Stored data:
● ● ● ● ● ● ●

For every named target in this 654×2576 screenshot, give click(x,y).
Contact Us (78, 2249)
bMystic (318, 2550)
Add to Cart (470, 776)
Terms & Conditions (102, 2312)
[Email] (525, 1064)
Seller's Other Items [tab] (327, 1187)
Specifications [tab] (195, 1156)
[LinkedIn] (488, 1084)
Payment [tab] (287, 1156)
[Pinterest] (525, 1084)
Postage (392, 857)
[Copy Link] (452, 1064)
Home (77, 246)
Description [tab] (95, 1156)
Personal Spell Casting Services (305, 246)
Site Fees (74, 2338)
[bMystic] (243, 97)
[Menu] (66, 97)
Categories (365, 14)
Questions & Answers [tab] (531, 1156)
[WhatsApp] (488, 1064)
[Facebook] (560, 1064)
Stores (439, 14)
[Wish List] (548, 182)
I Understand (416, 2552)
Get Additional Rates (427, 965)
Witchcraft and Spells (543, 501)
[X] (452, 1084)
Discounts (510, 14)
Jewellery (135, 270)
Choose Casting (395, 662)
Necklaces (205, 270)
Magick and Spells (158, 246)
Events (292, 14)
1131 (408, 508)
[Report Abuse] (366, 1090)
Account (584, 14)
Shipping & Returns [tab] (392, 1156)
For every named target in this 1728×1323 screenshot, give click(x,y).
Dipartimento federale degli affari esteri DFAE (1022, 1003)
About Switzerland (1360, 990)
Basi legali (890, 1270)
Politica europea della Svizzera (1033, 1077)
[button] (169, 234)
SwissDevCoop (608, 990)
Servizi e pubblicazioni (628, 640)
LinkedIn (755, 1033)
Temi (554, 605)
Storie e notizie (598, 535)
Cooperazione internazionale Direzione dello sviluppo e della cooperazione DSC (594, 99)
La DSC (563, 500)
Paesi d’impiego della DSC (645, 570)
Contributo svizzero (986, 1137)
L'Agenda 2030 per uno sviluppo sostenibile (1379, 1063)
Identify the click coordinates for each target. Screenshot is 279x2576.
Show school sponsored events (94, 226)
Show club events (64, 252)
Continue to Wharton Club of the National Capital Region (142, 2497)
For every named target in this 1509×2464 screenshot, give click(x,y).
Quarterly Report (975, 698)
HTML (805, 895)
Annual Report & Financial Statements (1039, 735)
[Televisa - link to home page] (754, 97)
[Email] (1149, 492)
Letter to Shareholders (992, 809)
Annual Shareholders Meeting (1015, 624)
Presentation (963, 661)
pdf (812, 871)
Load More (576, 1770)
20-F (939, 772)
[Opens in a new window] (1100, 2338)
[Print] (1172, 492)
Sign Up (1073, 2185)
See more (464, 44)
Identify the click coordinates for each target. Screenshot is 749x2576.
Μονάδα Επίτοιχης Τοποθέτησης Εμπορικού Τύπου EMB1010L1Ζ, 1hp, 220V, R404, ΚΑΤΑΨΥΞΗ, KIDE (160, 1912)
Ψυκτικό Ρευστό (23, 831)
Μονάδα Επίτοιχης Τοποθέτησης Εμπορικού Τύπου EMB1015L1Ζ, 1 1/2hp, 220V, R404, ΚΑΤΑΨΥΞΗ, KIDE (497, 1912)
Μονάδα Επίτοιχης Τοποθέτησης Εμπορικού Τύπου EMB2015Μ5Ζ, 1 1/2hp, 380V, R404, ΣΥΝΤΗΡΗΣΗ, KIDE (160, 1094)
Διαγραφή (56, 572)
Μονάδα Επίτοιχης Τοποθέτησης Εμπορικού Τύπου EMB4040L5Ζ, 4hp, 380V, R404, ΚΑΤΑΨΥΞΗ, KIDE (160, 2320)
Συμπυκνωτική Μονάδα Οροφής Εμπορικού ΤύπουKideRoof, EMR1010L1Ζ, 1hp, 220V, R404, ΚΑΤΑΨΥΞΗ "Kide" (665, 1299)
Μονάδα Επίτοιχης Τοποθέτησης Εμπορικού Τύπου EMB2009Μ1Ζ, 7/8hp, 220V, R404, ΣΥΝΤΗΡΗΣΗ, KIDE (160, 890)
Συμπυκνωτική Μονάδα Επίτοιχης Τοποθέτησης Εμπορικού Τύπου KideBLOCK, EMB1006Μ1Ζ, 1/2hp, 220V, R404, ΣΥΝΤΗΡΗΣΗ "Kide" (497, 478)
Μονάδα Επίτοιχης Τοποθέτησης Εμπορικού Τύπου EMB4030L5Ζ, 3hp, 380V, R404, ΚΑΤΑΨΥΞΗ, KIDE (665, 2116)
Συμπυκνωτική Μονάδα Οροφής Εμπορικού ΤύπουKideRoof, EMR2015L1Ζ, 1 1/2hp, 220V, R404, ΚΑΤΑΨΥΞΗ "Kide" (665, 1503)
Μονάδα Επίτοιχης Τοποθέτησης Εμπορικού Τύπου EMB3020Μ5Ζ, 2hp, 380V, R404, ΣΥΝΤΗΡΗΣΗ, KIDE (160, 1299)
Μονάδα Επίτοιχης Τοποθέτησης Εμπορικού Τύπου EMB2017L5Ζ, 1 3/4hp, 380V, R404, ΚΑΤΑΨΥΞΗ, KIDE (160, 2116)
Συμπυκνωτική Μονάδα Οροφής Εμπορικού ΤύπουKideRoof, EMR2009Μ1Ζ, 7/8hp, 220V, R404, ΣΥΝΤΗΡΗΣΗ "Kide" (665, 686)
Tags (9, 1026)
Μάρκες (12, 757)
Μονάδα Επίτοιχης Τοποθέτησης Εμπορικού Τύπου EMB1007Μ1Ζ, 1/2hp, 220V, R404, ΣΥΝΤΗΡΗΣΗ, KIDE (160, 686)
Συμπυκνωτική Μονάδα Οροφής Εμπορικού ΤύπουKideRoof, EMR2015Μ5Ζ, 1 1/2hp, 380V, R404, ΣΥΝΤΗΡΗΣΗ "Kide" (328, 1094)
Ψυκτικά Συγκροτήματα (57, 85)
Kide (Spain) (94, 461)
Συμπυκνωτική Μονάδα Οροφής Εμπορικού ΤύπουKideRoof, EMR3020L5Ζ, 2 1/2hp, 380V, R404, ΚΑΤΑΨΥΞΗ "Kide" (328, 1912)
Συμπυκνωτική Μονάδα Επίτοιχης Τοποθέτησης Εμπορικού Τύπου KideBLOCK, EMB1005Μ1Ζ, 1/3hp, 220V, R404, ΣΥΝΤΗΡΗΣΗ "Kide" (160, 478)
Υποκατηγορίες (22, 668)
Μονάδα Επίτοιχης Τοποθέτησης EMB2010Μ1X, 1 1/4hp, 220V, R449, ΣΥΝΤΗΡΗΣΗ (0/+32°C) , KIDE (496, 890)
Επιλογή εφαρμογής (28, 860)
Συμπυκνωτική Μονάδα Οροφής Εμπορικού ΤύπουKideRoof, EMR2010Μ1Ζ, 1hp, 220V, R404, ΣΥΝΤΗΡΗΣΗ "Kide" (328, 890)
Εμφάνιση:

● ● ● ● ● ● ●

• ASSIGNED TASK
Lines after the one containing "Continue to Wharton" are not part of the task. Output the entries exactly from their first line through that one.

• EXERCISE ANSWER
For every named target in this 654×2576 screenshot, give click(x,y).
Contact Us (78, 2249)
bMystic (318, 2550)
Add to Cart (470, 776)
Terms & Conditions (102, 2312)
[Email] (525, 1064)
Seller's Other Items [tab] (327, 1187)
Specifications [tab] (195, 1156)
[LinkedIn] (488, 1084)
Payment [tab] (287, 1156)
[Pinterest] (525, 1084)
Postage (392, 857)
[Copy Link] (452, 1064)
Home (77, 246)
Description [tab] (95, 1156)
Personal Spell Casting Services (305, 246)
Site Fees (74, 2338)
[bMystic] (243, 97)
[Menu] (66, 97)
Categories (365, 14)
Questions & Answers [tab] (531, 1156)
[WhatsApp] (488, 1064)
[Facebook] (560, 1064)
Stores (439, 14)
[Wish List] (548, 182)
I Understand (416, 2552)
Get Additional Rates (427, 965)
Witchcraft and Spells (543, 501)
[X] (452, 1084)
Discounts (510, 14)
Jewellery (135, 270)
Choose Casting (395, 662)
Necklaces (205, 270)
Magick and Spells (158, 246)
Events (292, 14)
1131 (408, 508)
[Report Abuse] (366, 1090)
Account (584, 14)
Shipping & Returns [tab] (392, 1156)
For every named target in this 1728×1323 screenshot, give click(x,y).
Dipartimento federale degli affari esteri DFAE (1022, 1003)
About Switzerland (1360, 990)
Basi legali (890, 1270)
Politica europea della Svizzera (1033, 1077)
[button] (169, 234)
SwissDevCoop (608, 990)
Servizi e pubblicazioni (628, 640)
LinkedIn (755, 1033)
Temi (554, 605)
Storie e notizie (598, 535)
Cooperazione internazionale Direzione dello sviluppo e della cooperazione DSC (594, 99)
La DSC (563, 500)
Paesi d’impiego della DSC (645, 570)
Contributo svizzero (986, 1137)
L'Agenda 2030 per uno sviluppo sostenibile (1379, 1063)
Identify the click coordinates for each target. Screenshot is 279x2576.
Show school sponsored events (94, 226)
Show club events (64, 252)
Continue to Wharton Club of the National Capital Region (142, 2497)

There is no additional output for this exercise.